Odontota dorsalis (Family Chrysomelidæ).

Odontota dorsalis is a small leaf-beetle found on Robinia pseudacacia. The chromosomes are comparatively few in number, 16 in the spermatogonia (figs. 58 and 59), and of immense size when one considers the smallness of the beetle. In some of the spermatogonial cysts many of the chromosomes are V-shaped as in figure 58, while in others all, with the exception of the small one, are rod-shaped as in figure 59, which looks like a hemipteran equatorial plate. The spermatogonial resting nucleus (fig. 60) contains a large plasmosome (p), but no condensed chromatin. The synizesis and synapsis stages are similar to those in Chelymorpha (figs. 61 and 62). The spireme stage (figs. 63, 64) contains, in addition to the pale spireme, a very conspicuous group consisting of a large plasmosome with a large and a small chromosome attached to it. In the prophase, before the nuclear membrane has disappeared, this group is easily distinguished from the other dumb-bell and ring-shaped bivalents (figs. 65-67). In preparations much destained (fig. 67) the small chromosome component of the group retains the stain longer than the larger one. The spindle in prophase (fig. 68) is much elongated and the 8 chromosomes are often spread out upon it so as to be easily counted. In the early metaphase the parachute-like heterochromosome group is always nearer one pole of the spindle (plate X, figs. 69 and 70). The equatorial plate often shows both the larger component of the pair and the plasmosome (fig. 71). Figures 72-74 show the metakinesis of the heterochromosome bivalent. In figure 74 the two unequal elements are completely separated and the plasmosome has disappeared. The equatorial plates of the two resulting kinds of second spermatocytes appear in figures 75 and 76. In the anaphase of the second division all of the chromosomes are divided quantitatively as may be seen in figures 77 and 78. A few dividing male somatic cells were found in the walls of the testis. Figure 57 (plate IX) is an equatorial plate from one of these. The chromosomes are like those of the spermatogonia (figs. 58 and 59), 15 large and 1 small. No dividing female somatic cells were found.
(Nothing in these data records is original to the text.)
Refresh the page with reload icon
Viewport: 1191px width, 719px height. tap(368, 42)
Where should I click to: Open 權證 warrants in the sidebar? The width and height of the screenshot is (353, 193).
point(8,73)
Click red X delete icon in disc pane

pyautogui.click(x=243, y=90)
A few drawings of developing spermatids are given to show the transformations of a peculiar body which seems to be characteristic of insect spermatids. Figure 79 is a very young spermatid showing only diffuse chromatin in the nucleus. The nucleus soon enlarges (fig. 80) and a large dense body (n) appears which stains like chromatin with various staining media. A little later (fig. 81) the chromatin forms a homogeneous, more or less hemispherical or sometimes crescent-shaped mass which stains an even gray in iron-hæmatoxylin. In addition the nucleus contains a body (n) smaller than in the preceding stage, but staining the same. As the nucleus condenses and elongates to form the sperm head, a light region containing this deeply staining body is seen on one side (figs. 82, 83). A little later the body is divided into two, which appear sometimes spherical (fig. 84), sometimes elongated (fig. 85). As the sperm head elongates still more, approaching maturity, these bodies diminish in size (figs. 86, 87) and ultimately disappear. A cross section of the sperm head at such a stage as figure 87 shows the chromatin in crescent shape with material which stains very little within (fig. 88). The chromatin-like body described above was observed in Tenebrio in a stage corresponding to figure 81, and it was thought that the larger body seen in some cases and the smaller one in others might be the larger and smaller heterochromosomes, but a study of this element in more favorable material disproves that supposition by showing that the different sizes are merely different phases in the evolution of the body. Throughout its history it stains like dense chromatin, and my only suggestion as to its origin is that it seems, from a study of this and other species of beetles, to be a derivative of the chromatin of the spermatid, increasing in size for a time, then decreasing, and finally breaking up into granules and dissolving in the karyolymph. Whether it has any function connected with the development of the spermatozoön, or whether it is merely material rejected from the chromosomes, as in many cases in oögenesis, one can only surmise.

In one testis a peculiar abnormality was found. In all of the perfect spermatogonial plates two small chromosomes were present (figs. 89, 90). Nineteen such plates were counted in five different cysts. All of the equatorial plates of the first spermatocytes showed 8 chromosomes, as usual. In a few favorable growth stages (fig. 91) the two small chromosomes were seen to be combined with the larger heterochromosome and a plasmosome, and one first spermatocyte spindle was found in which the same combination could be clearly seen (fig. 92). All of the second spermatocyte metaphases in which a small chromosome occurred, contained two small ones, making 9 in all (fig. 93). The others contained 8 large chromosomes, as usual. The only explanation suggested by the conditions is that somewhere in its history, the small chromosome had undergone an extra division, and that ever afterward the two products behaved like the one small heterochromosome of a normal individual. The chief interest in this abnormality centers in the fact that the two small chromosomes of this specimen behave exactly like the usual single one, emphasizing the individuality of this particular heterochromosome. Both evidently have the same individual characteristics and affinities as the one in other cases.